Plaintiff correctly notes that the ALJ's misstated the record when he observed that Plaintiff's "sister" stated that Plaintiff's memory was "awesome" when, in fact, the cited reference was Mrs. O'Neal's statement that "he remembers awesome things" from reading on the Internet. (A.R. 121.) However, the ALJ's erroneous characterization and attribution of this statement does not affect the overall substance of the Mrs. O'Neal's statements, which are essentially cumulative of Plaintiff's own statements.
As the ALJ's residual functional capacity assessment and credibility findings are proper, his failure to address the wife's Daily Activities Questionnaire statements and his mischaracterization of one sentence therein, even if error, was harmless and does not warrant reversal. See, e.g., Batson, 359 F.3d at 1197 (ALJ error which does not negate the validity of the ALJ's ultimate conclusion is harmless and, therefore, does not warrant reversal; even if ALJ committed some error in characterizing the claimant's statements regarding his limitations, in light of the reasons given by the ALJ for finding the claimant not credible and for the residual functional capacity found, and the objective medical evidence on which he relied, the error was harmless); Curry v. Sullivan, 925 F.2d 1127, 1131 (9th Cir. 1990) (harmless error rule applies in Social Security cases).

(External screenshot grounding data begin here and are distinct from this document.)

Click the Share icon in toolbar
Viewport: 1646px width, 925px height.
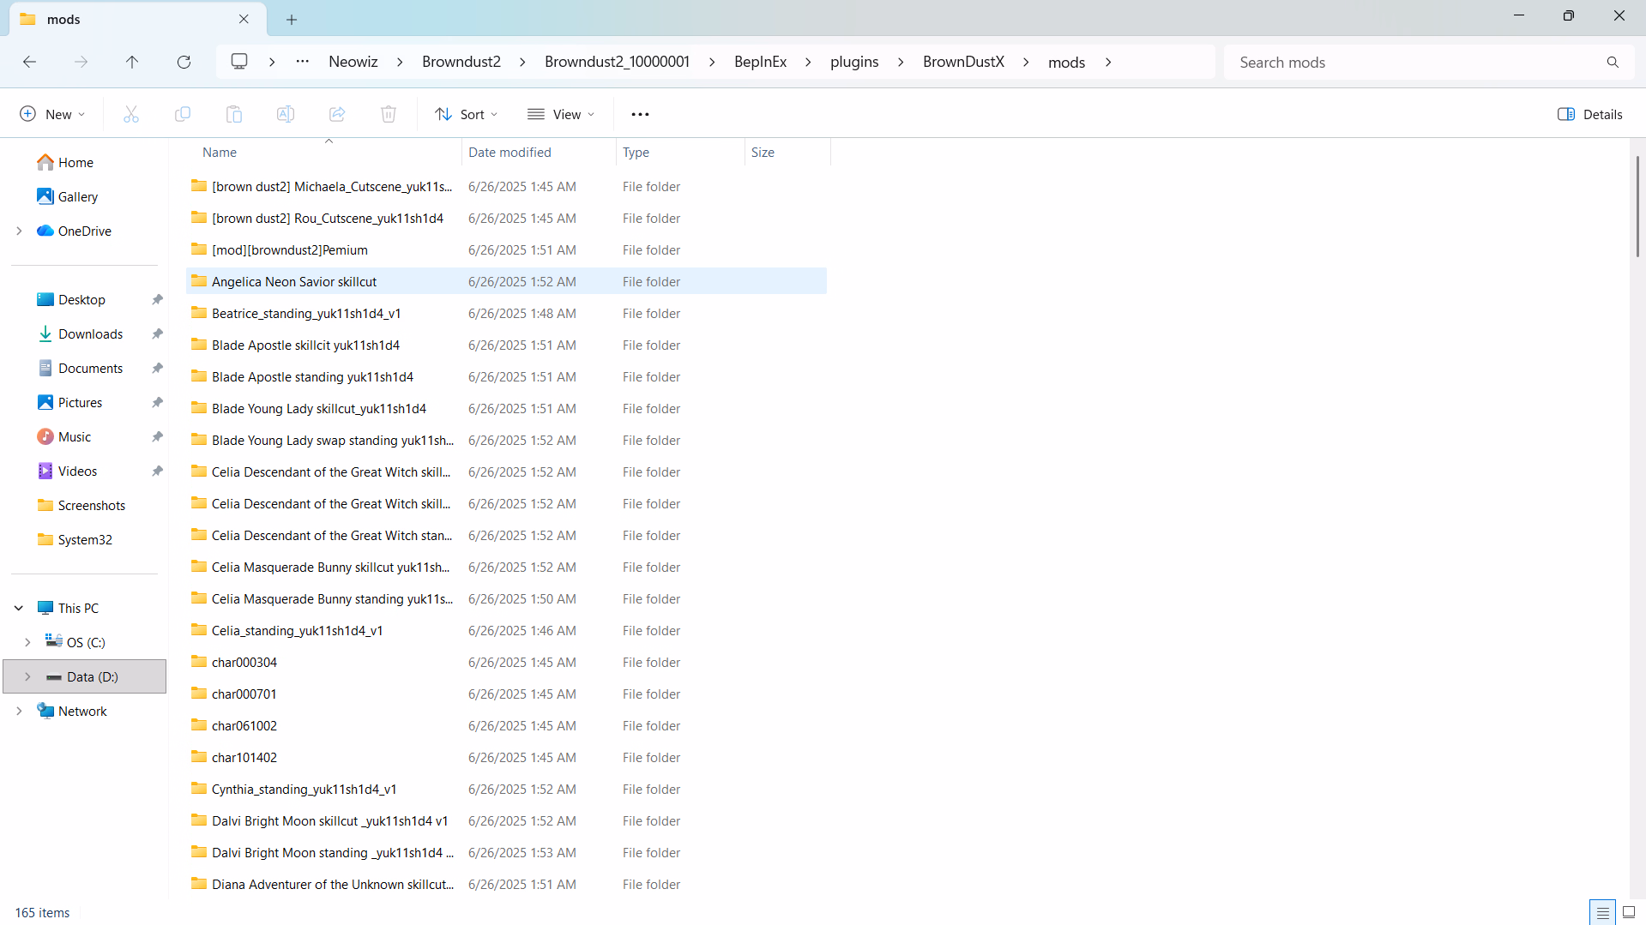tap(337, 114)
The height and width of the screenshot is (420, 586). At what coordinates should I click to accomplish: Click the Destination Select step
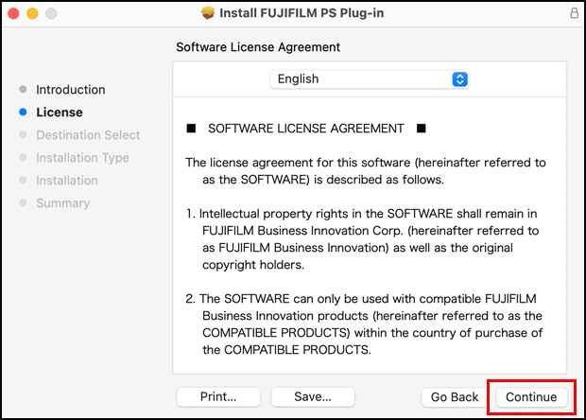pos(88,135)
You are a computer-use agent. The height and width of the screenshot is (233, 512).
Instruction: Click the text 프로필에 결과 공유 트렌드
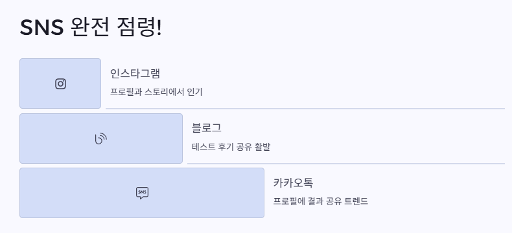coord(321,201)
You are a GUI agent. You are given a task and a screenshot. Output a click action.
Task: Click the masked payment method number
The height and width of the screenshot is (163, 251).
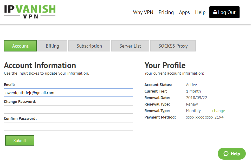coord(205,117)
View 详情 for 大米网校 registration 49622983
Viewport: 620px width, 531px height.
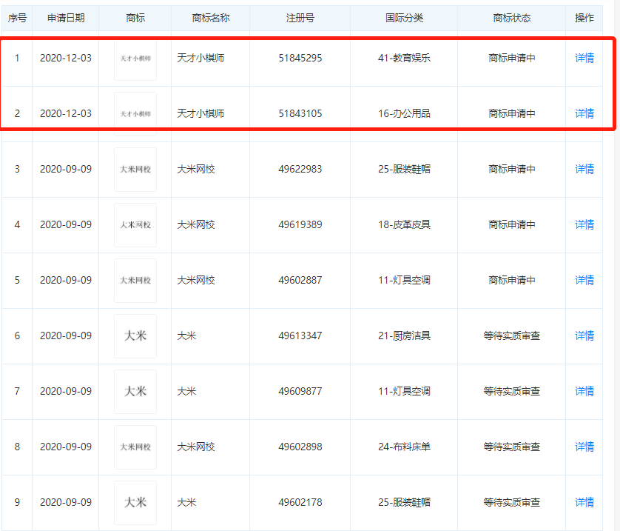[x=584, y=169]
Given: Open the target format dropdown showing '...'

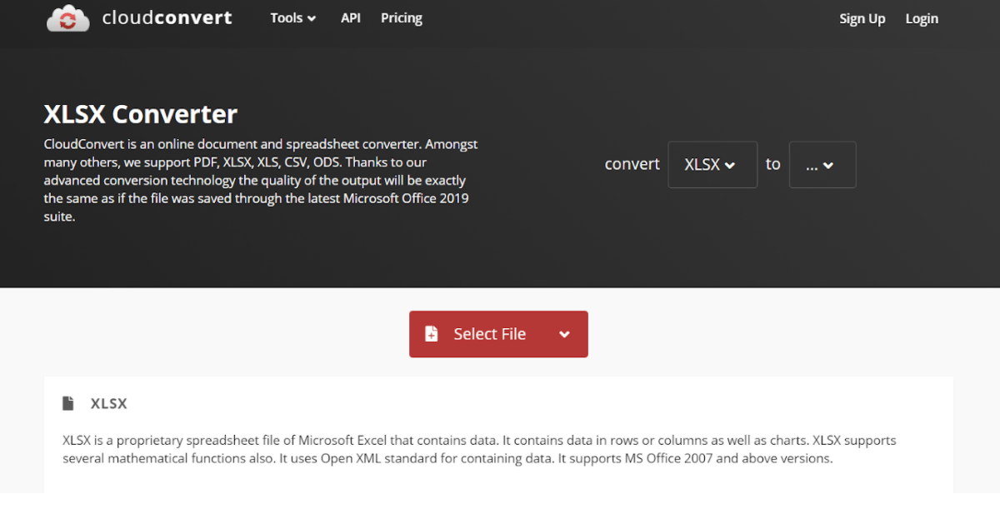Looking at the screenshot, I should (822, 164).
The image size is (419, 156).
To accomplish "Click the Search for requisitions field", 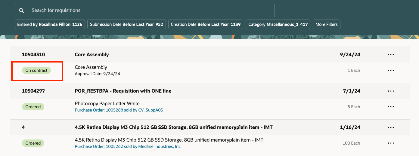I will coord(151,11).
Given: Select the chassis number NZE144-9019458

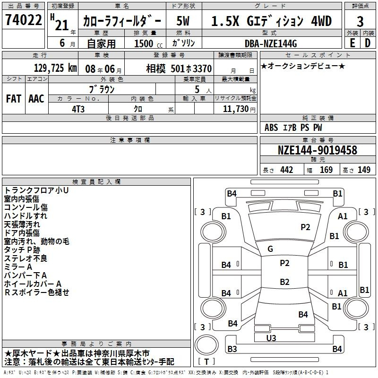Looking at the screenshot, I should [x=318, y=150].
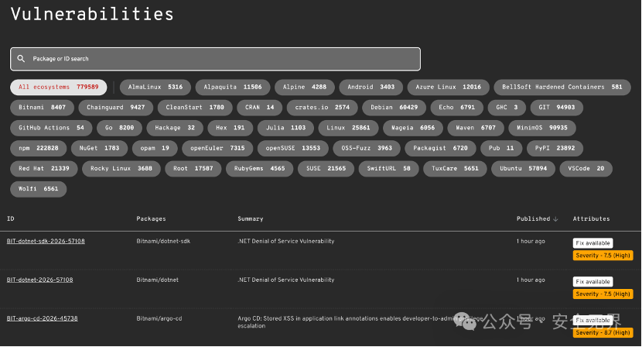Select the All ecosystems filter

59,87
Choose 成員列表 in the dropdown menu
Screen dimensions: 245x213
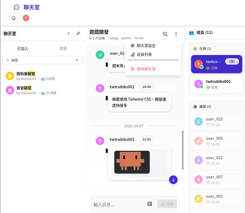(x=144, y=54)
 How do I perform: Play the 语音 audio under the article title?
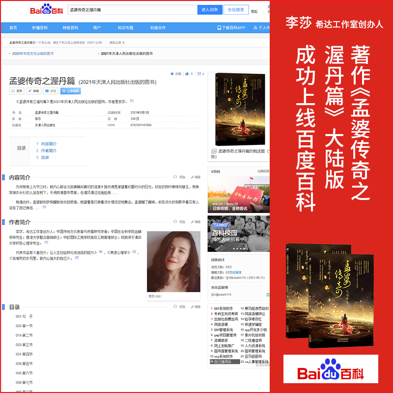pyautogui.click(x=17, y=91)
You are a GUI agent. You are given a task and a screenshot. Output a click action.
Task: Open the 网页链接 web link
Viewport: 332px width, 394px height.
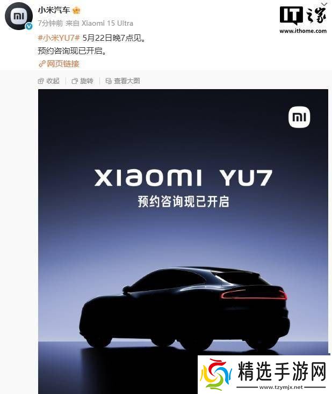click(63, 64)
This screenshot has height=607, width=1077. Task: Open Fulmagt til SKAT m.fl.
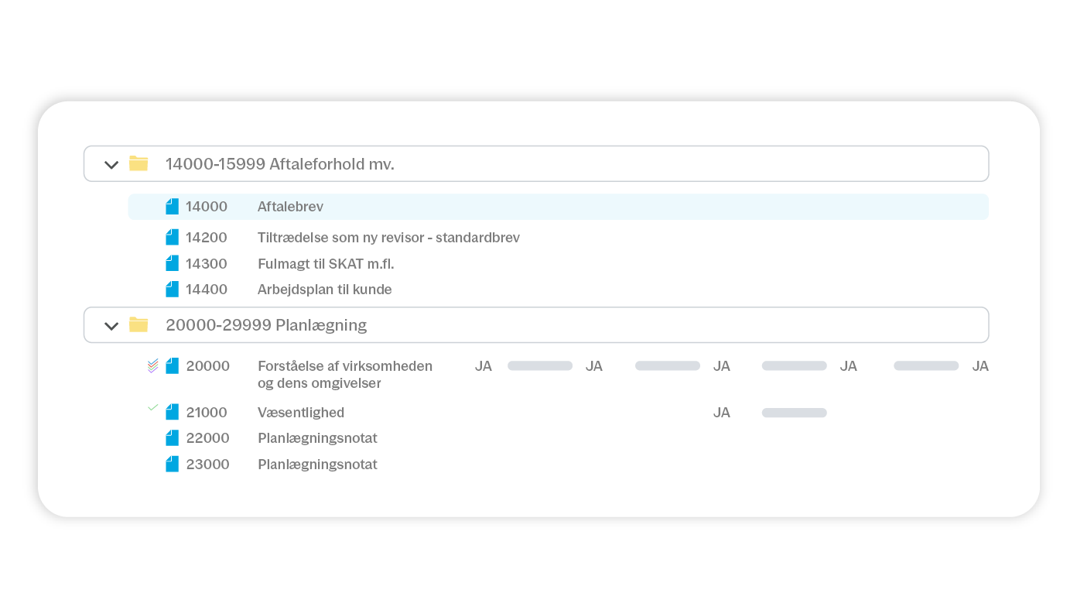point(326,264)
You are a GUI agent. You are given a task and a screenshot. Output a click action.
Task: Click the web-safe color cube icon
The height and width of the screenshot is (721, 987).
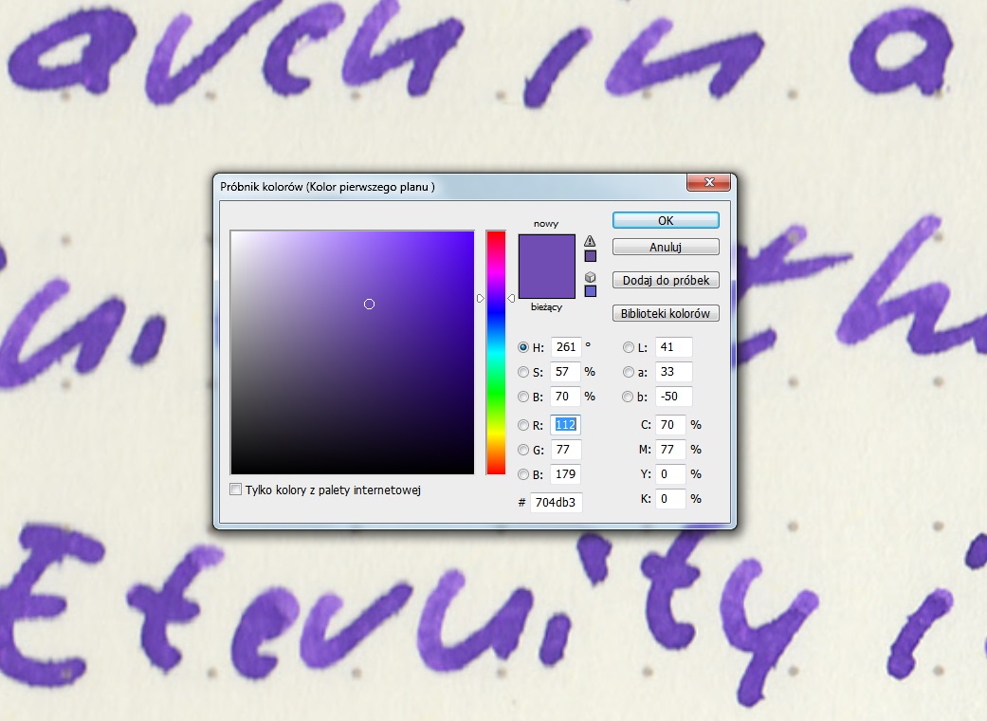click(x=590, y=276)
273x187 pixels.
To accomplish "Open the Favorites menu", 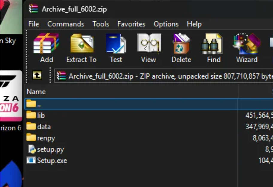I will (131, 24).
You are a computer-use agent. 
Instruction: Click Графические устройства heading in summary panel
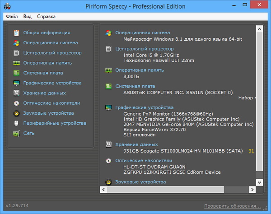tap(144, 107)
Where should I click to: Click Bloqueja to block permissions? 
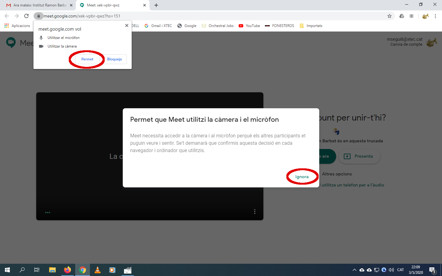click(x=114, y=59)
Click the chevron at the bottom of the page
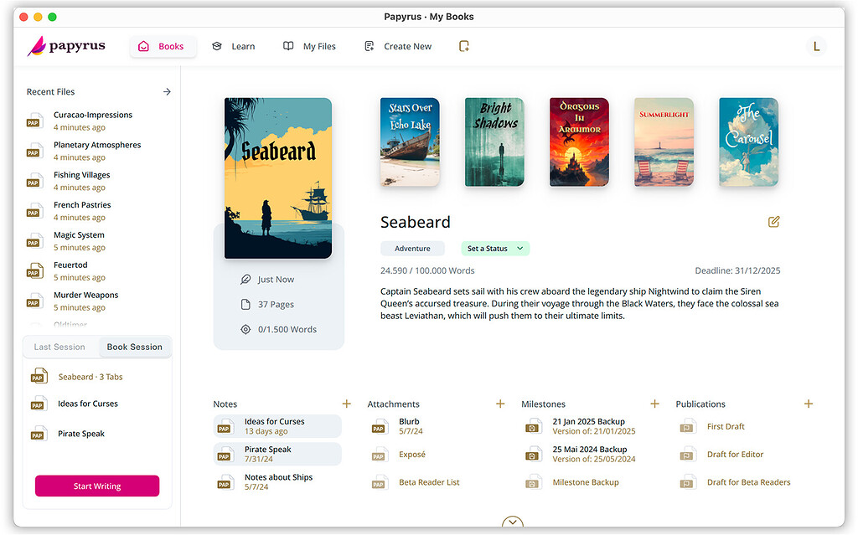 pos(512,522)
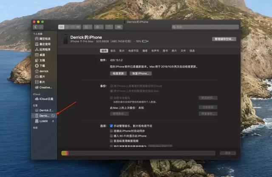Screen dimensions: 272x177
Task: Switch to the 照片 tab
Action: tap(174, 51)
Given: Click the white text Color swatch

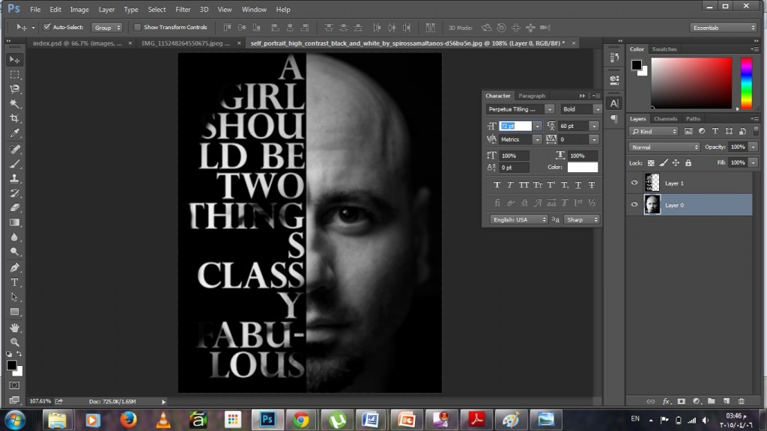Looking at the screenshot, I should tap(582, 167).
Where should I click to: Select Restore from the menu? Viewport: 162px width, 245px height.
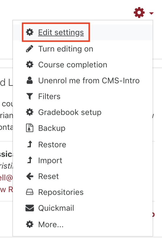click(52, 145)
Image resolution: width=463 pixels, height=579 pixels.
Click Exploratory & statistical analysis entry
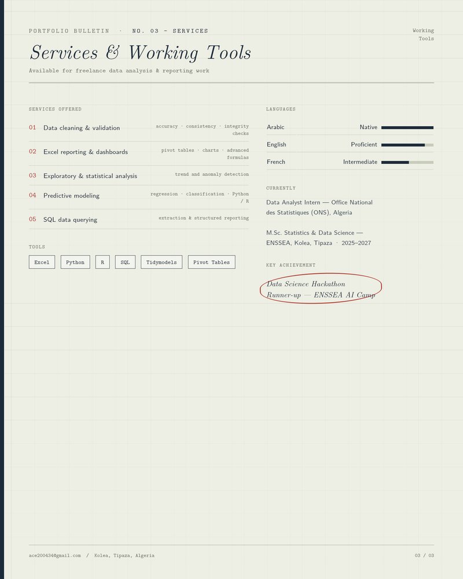click(x=139, y=176)
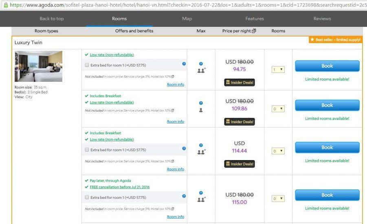Click help icon beside first extra bed option
Screen dimensions: 367x224
point(184,64)
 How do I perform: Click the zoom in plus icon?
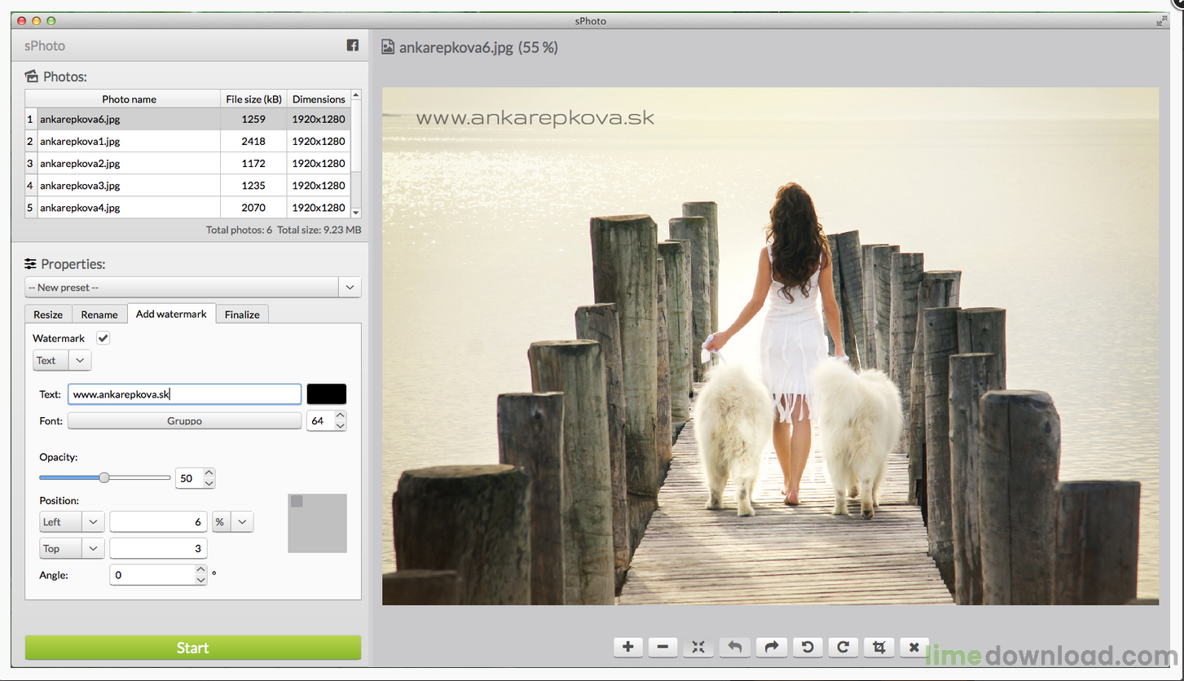click(x=627, y=647)
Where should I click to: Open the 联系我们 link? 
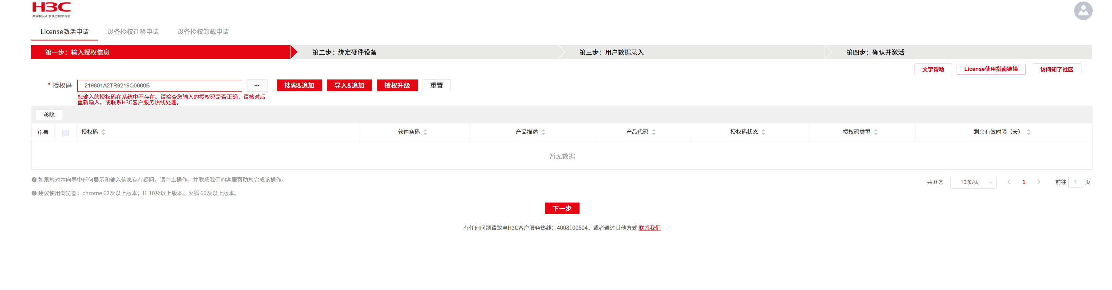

The Court concludes that there was no reversible error in the ALJ's credibility finding.
CONCLUSION
For all of the foregoing reasons, the Court finds that neither reversal of the Commissioner's decision nor remand is warranted. Accordingly, IT IS ORDERED that the Commissioner's decision denying benefits is AFFIRMED, and that Judgment shall be entered affirming the decision of the Commissioner.
IT IS FURTHER ORDERED that the Clerk of the Court shall serve copies of this Memorandum Opinion and Order and the Judgment on counsel for Plaintiff and for Defendant.
LET JUDGMENT BE ENTERED ACCORDINGLY.